> [Work instructions] Count every line in the entries that holds the word "menu". The reply is that count alone.

---------- Records for the exercise

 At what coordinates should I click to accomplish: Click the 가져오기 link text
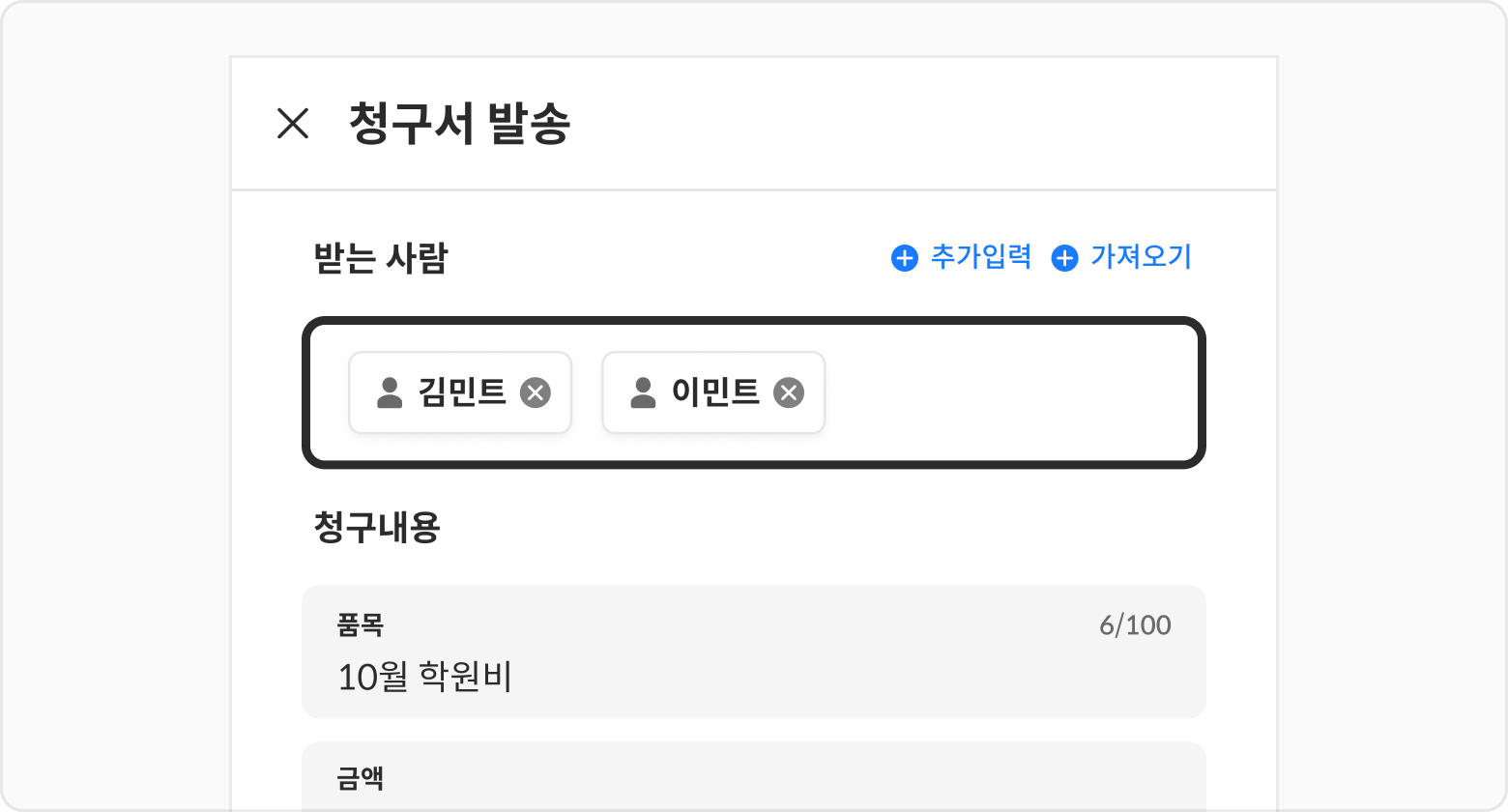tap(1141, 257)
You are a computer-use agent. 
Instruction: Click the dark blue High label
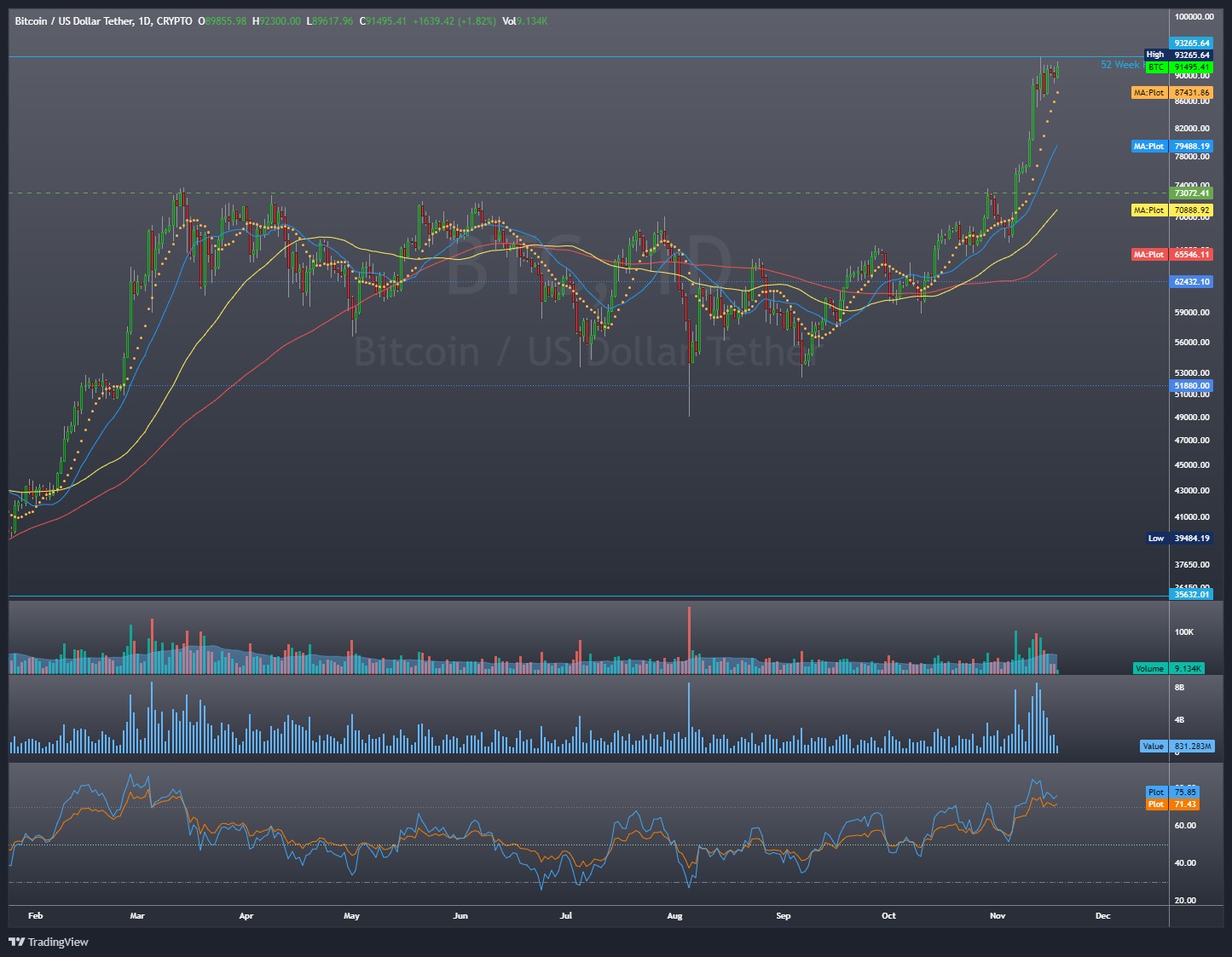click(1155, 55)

--------------------
---------- Records for the exercise

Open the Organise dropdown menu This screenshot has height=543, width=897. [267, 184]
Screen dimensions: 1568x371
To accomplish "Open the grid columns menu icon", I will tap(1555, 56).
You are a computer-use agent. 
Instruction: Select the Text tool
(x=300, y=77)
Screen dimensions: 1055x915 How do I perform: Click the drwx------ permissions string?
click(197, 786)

--------------------

> [Finished exercise] 2